Flexible stringing wire or cable comes in many different qualities and prices. Cable is just what it says. It is many small steel wires twisted together and then coated with nylon. The more wires twisted together, the more flexible and less likely to kink will be the cable, and the more expensive. The cheapest cables are only three strands twisted together. I do not recommend that you buy these. They are too stiff to let your necklace have a good drape. Also, they kink the most easily. You can buy cable with seven strands, 19, 21 and 49 strands. For most purposes, seven and 19 strand cables will be sufficient. Cable also comes in different diameters, usually expressed as thousandths of an inch. They vary from manufacturer to manufacturer, but are always fairly close to one another. A good average, all-purpose diameter is .014 or .015.


Now you want to know how much cable you will need for your project. A good rule of thumb is to cut a piece of cable (use your wire cutters, cable will ruin regular scissors) six inches longer that the length of your finished jewelry. If you already know what your design will be, you can attach one half of the clasp to one end of the cable and use that as a stop for your beads. Or you may simply put a piece of tape on one end of the cable. If you design as you go from the center out, you may want to purchase some small bead keepers (small springs that can be squeezed open and grab the cable ends securely). They are quick and easy to put on and take off and keep nasty accidents from happening.


Attaching the clasp will require crimp beads and chain nose pliers. Crimp beads, or crimps, come in sterling silver, 14K gold filled, and brass that has been plated with silver, or copper, or been left plain. They also come in a variety of shapes (round and tubular are common) and sizes. The 2mm x 2mm tube is my favorite and works well with the diameter of cable that I mentioned. They are meant to be crushed and basically all you do is take the chain nose pliers and mash them onto the cable.


First, put a crimp on the end of the cable. Then put one half of the clasp on the cable. Go back through the crimp. Push the crimp close to the clasp. Leave enough of a loop so that the clasp moves freely. Do this so that the short end left over is about one inch long. Now, mash the crimp bead. Hold the long part of the cable in one hand and the clasp in the other. Pull on the clasp and make sure that the cable does not slip in the crimp bead. Do not cut off the short one inch tail. This is your insurance. Simply string the first few beads over the short end along with the full length of cable. String all of your beads onto the cable.


A note about cables, they all kink; no matter what anyone might tell you. So handle your cable with a little care and try not to kink it as you work with it. The beads will not hide this; the finished piece will simply have a kink in it. If you store your jewelry by laying it down, be certain to lay it carefully so that it does not kink in storage. Also, if you want to string fresh water pearls, you will need a smaller diameter cable. A diameter of .012 or .013 should suffice.
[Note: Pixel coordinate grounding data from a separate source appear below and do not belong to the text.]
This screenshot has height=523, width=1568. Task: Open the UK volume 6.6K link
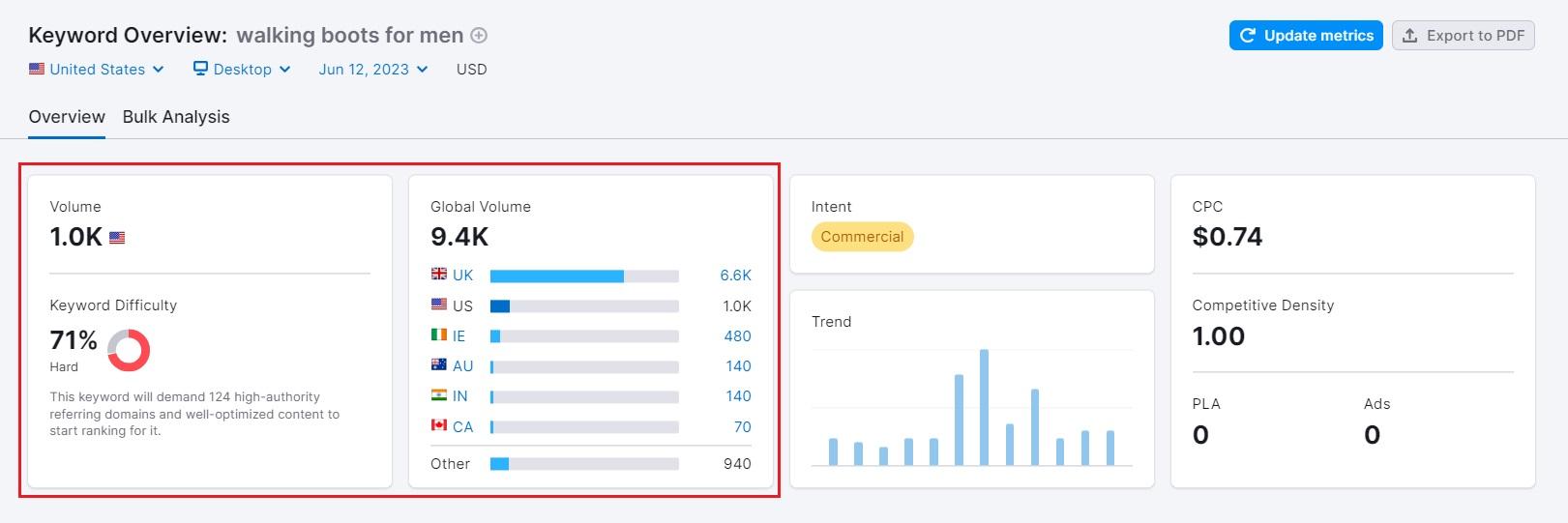click(735, 276)
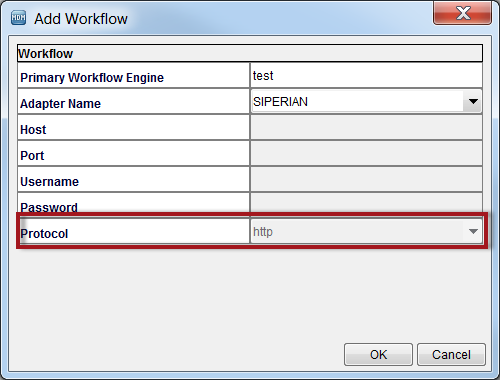Click the Username input field

pos(366,179)
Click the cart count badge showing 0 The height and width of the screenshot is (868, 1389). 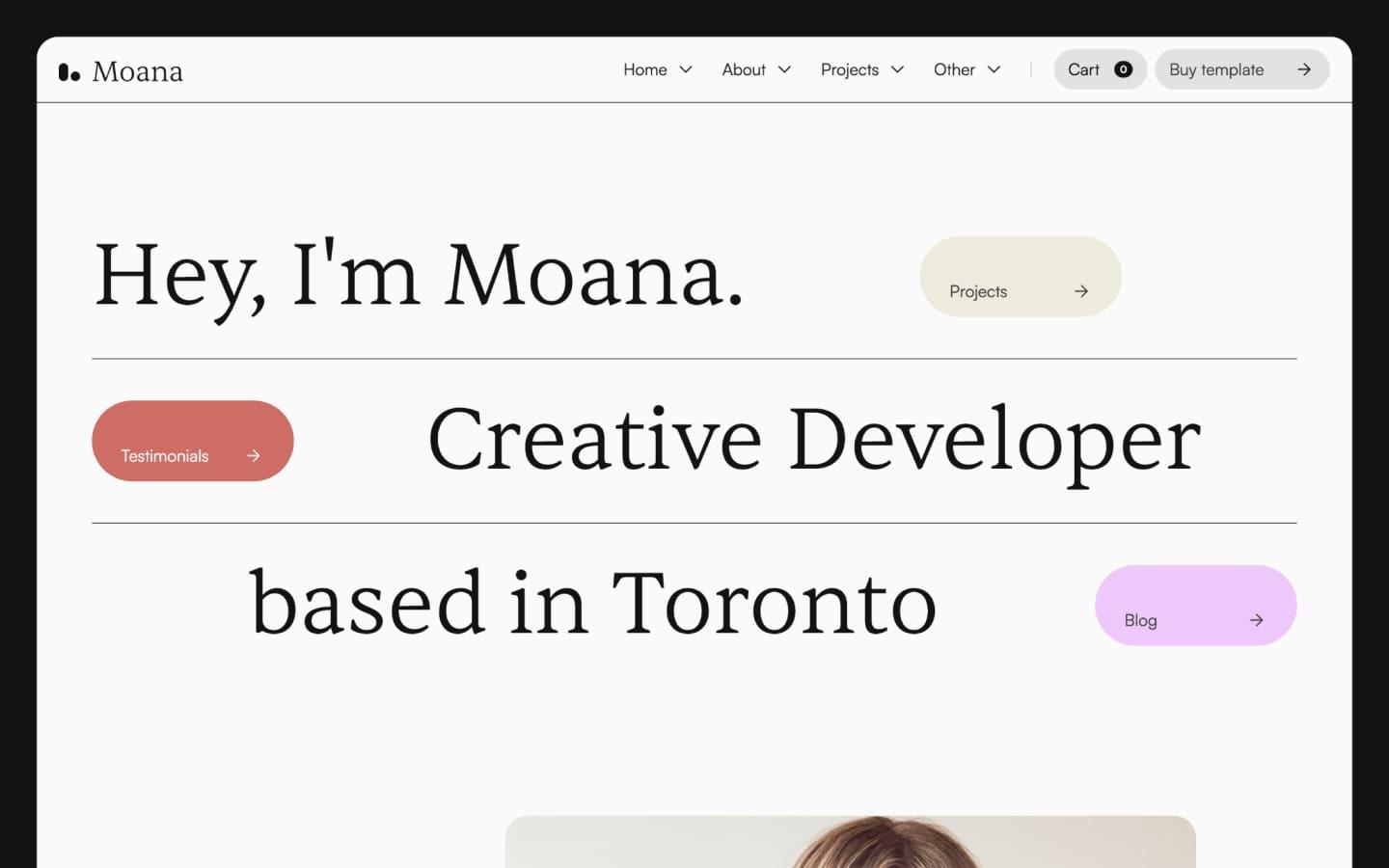(1123, 68)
Attaching the last half of the clasp is a little trickier. You will use the same procedure defined above, but you need to add a couple of steps to be certain you do not have slack and that no cable will show between the beads of the finished piece. Put the crimp on the wire and put on the second half of the clasp. Go back through the crimp bead and about an inch worth of beads. Hold the piece up in the air by the second half of the clasp and let gravity settle all the beads to the bottom. Pull on the cable where it comes out of the inch worth of beads until all the slack has been removed from the piece. Do not pull so hard that it gets tweaked out of shape. Now, mash the crimp bead. Cut off the tail of cable as closely as you can. Ta-daa. You have a finished piece of jewelry.


One more tip, do not use a bead with a big hole next to your crimp bead. The crimp bead might work its way into the hole and then you will develop slack in the piece and cable will show.


With a little determination and not too much cash, you can learn to make your own jewelry. I have found it to be very fulfilling and handy at Christmas and birthdays and the like. Have fun. Be creative.